> _Selected extract_:
——————
Typically, researchers have turned to the Voronoi model to mimic such repeat surface patterns. In mathematics, A Voronoi diagram partitions planes in a pattern based on the distances between points. Efforts at extending the same idea to surfaces are hampered by the extensive costs of accurate distance measurements, bookkeeping and intersection computations.
In this new work, researchers simplify the creation of natural tessellations on surface meshes by dropping the assumption that regions need to be separated by lines. Instead, they have developed a method that takes into account region boundaries in the pattern as narrow bands, which are not necessarily straight, and model the partition as a set of smooth functions layered over the surface. Their method relies mainly on basic sparse linear algebra kernels, i.e. multiplication and addition, readily available, as they are the cornerstone of modern numerical computing.
"In this way, we provide small, concise, humanly readable and most importantly, platform-independent parallel code," notes Zayer.
——————
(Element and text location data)
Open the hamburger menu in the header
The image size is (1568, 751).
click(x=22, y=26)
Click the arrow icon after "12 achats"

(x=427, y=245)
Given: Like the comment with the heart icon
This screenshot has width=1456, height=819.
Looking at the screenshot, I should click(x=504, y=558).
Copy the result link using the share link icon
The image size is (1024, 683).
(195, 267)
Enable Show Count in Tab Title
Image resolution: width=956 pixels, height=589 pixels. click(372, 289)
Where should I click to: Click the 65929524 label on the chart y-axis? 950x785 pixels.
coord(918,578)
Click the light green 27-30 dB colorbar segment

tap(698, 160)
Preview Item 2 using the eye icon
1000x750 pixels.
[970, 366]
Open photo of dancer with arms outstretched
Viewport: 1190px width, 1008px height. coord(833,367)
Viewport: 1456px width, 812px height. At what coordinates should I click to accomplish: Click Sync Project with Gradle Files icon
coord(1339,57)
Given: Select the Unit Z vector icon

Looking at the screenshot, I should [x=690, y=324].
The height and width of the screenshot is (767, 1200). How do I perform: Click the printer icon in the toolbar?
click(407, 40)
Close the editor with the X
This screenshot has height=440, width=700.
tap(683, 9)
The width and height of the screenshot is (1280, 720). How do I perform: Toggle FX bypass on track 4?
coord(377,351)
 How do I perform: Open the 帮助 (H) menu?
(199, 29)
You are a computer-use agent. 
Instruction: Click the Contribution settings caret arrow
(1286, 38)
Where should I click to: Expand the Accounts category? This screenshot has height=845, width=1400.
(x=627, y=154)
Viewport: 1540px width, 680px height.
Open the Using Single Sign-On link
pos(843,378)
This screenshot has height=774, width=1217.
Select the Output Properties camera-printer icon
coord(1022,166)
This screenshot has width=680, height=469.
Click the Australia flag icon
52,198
——————
> _List of tasks_:
1 – Answer these questions about the surface tessellation text above the lines, one answer per line:
(a) What does a Voronoi diagram base its partition of planes on?
(b) Which assumption do the researchers drop in the new work?
(c) What does Zayer call the most important quality of the code provided?
2 – Please write the next part of the surface tessellation text that appears above the lines, following on from its last sentence.

> _Exercise results_:
1 –
(a) The distances between points.
(b) That regions need to be separated by lines.
(c) It is platform-independent.

2 –
"Observing the progress made in parallelizing existing serial Voronoi diagram codes over the last two decades, the performance gains achieved by our proposed method are very considerable," adds Markus Steinberger, coauthor of the work and an assistant professor at Graz University of Technology in Austria.
Zayer, Steinberger and their collaborators, which include Hans-Peter Seidel at Max Planck Institute for Informatics, and Daniel Mlakar at Graz University of Technology, will present their novel method at SIGGRAPH Asia 2018 in Tokyo 4 December to 7 December. The annual conference features the most respected technical and creative members in the field of computer graphics and interactive techniques, and showcases leading edge research in science, art, gaming and animation, among other sectors.
In their paper, "Layered Fields for Natural Tessellations on Surfaces," the authors successfully demonstrate their new method on several large-scale test cases beyond the capabilities of state-of-the-art. They were able to show that their method is applicable to highly detailed models, such as the 3-D Model of the famed pilot Amelia Earhart's flight suit, encompassing ten million facets. Tessellations on the scan of the highly ornamented historic Pergolesi Side Chair showcase 30 million facets processed fully and efficiently on a single modern graphics-processing unit, aka, GPU. Despite the simplicity of the algorithm, the researchers say their solution proved to be comprehensive with minimal requirements.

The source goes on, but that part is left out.